Un orage volcanique, un trèfle à quatre feuilles, un film qui plaît à toute la famille. Des raretés. Comme un pape qui meurt à la retraite. J’ai passé le temps des Fêtes à chercher des films qui conviennent à mes (grands) enfants autant qu’à leur maman. Non, ça ne devient pas plus facile avec le temps.

Un doigt sectionné avec des cisailles a sonné le glas de l’intérêt de Fiston pour The Banshees of Inisherin de Martin McDonagh. Il est allergique au gore comme sa mère. Il nous a abandonnés au tiers d’Un prophète de Jacques Audiard pour les mêmes raisons. « Tout un film familial ! », a-t-il ironisé, après une scène de meurtre particulièrement sanglante.

Ma définition d’un film familial est un film que l’on regarde tous les quatre en même temps.
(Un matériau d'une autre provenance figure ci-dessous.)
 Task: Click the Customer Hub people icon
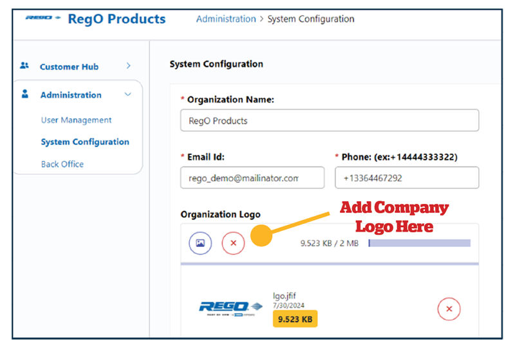[24, 66]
Point barre. Ils sont de plus en plus rares. Pendant que j’explore les recoins de l’anime japonais avec le plus jeune, j’ai attiré le plus vieux au cinéma pour Aftersun de Charlotte Wells (un hommage au père). J’arrive difficilement, cela dit, à réconcilier leurs inclinations respectives. Ils sont réfractaires à la plupart de mes suggestions, souvent jugées trop « pointues ».

Deux films qui ont rallié toute la maisonnée récemment sont The Fabelmans, chronique douce-amère sur les années de formation de Steven Spielberg, et Almost Famous, chronique douce-amère sur les années de formation de Cameron Crowe. J’y ai remarqué deux scènes en particulier, semblables, dans une auto, où un parent qualifie la passion de son ado – l’un pour la réalisation de films, l’autre pour le journalisme rock – de « hobby ».
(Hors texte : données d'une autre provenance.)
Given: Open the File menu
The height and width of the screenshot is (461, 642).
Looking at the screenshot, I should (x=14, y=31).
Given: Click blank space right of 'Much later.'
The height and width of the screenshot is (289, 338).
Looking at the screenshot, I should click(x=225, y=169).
Le talent précoce, l’ingéniosité manifeste, salués par le parent « à condition que ça demeure un passe-temps ». C’est-à-dire quelque chose d’accessoire, de trivial, sans réelle importance. Une digression amusante dans un parcours de vie sérieux.
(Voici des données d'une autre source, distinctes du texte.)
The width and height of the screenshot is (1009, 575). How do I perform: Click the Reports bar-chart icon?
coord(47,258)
Steven Spielberg avait 13 ans lorsqu’il a remporté un premier prix en Arizona pour un moyen métrage de 40 minutes, Escape to Nowhere, sur la Seconde Guerre mondiale. Cameron Crowe a écrit un premier reportage pour le magazine Rolling Stone à 16 ans, après avoir suivi le Allman Brothers Band en tournée.

Ils ont fait de leur passe-temps un métier, malgré les réserves de leurs parents. Ils ont réussi à gagner leur vie avec ce qui les passionne. Si écrire dans les journaux étudiants peut être considéré comme un passe-temps, j’ai aussi fait de mon passe-temps (depuis l’école primaire) un métier. Ce n’est pas toujours possible.

Fiston ne deviendra pas joueur de soccer professionnel. Il vient de décider de suivre les pas de papa en droit à l’université, à l’automne. Son frère ne deviendra pas davantage un professionnel du jeu vidéo. Il a choisi de s’inscrire en cinéma au cégep. On verra bien où tout ça les mènera.

Ils ont tous les deux des violons d’Ingres, comme dirait Man Ray. Des dadas qui n’ont rien à voir avec leurs aspirations professionnelles. Depuis longtemps, Fiston se passionne pour les blocs Lego. Il construit des édifices miniatures (de Londres ou de New York), des vaisseaux spatiaux ou des casques inspirés par Star Wars.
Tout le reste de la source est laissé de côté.